Former presidential candidate Sean Fogarty has warned that the GAA is hurtling towards professionalism.

The Tipperary native has also questioned why current GAA president Christy Cooney is being paid while fulfilling the prestigious role, insisting that the Cork native should be doing the job on a strictly voluntary basis.



In a hard-hitting reaction to the discussion paper on payments to managers, released by Croke Park on Tuesday, Fogarty warned of a potential doomsday scenario for the GAA if inter-county bosses are paid.



Fogarty, defeated by Cooney in the race for the presidency in 2008, believes that paying bosses would be the "second last step to a professional organisation," with payment for players the last step, in his view.



Fogarty has also accused top brass of "buying the silence" of the GPA by signing a deal last year that will see more than €8.5m pumped into the players' body over a five-year period.



Fogarty said: "The Association is now on the last leg of the tripod and headed for a big fall, unless somebody steps back and shouts 'stop'.



"There are three traditional pillars of Irish society -- the church, the GAA and Fianna Fail. Two of them have taken a battering and we could take a bigger fall than any. The GAA will fall asunder.

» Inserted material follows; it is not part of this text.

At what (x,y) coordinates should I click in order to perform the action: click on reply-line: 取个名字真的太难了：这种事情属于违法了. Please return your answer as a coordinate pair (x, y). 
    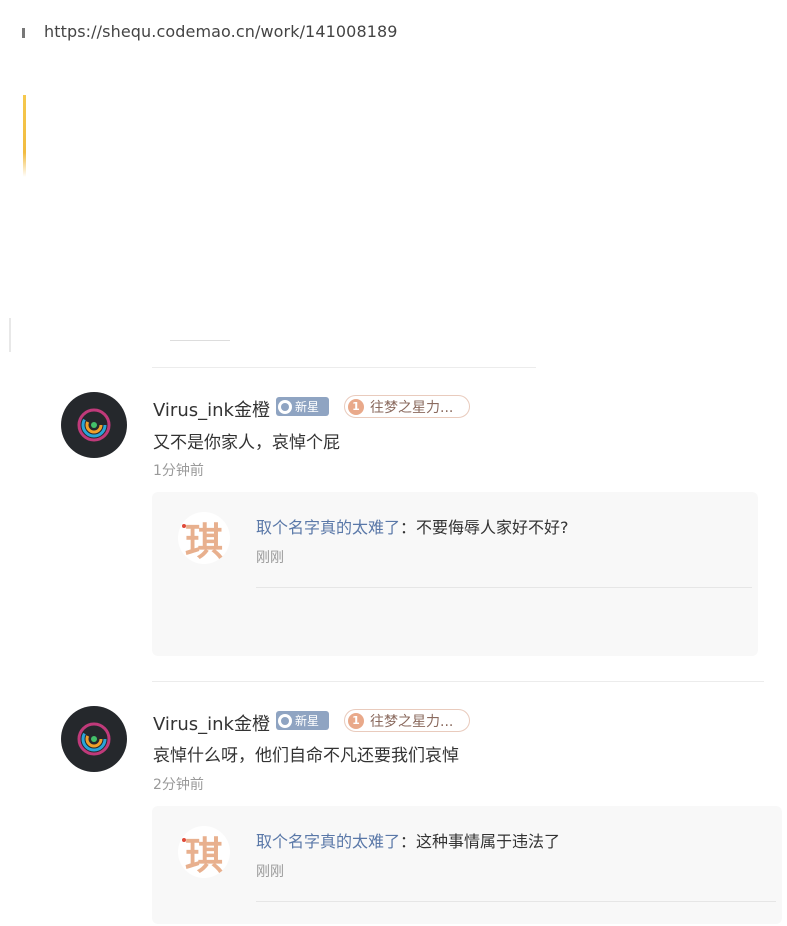
    Looking at the image, I should click on (408, 840).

"We only hear from the grassroots one weekend of every year, at Congress. And the people that talk about the grassroots don't mean a word of it. I'd say 90pc of people attending Congress will have very little involvement in their own club. They're shouting about the grassroots, but this is an organisation that can pay its president in an honorary position a healthy sum. I think that's terribly wrong.



"We've lost our way in the past few years. The giving of €8.5m to buy the silence of the GPA -- you'd hardly know they existed now but they'll be back for more when the five-year term is up.



"There's is no comparison now between the GAA that I joined all those years ago and the GAA now. Our strong point was the parish identity, the love and pride of the parish. But we've gone away from that."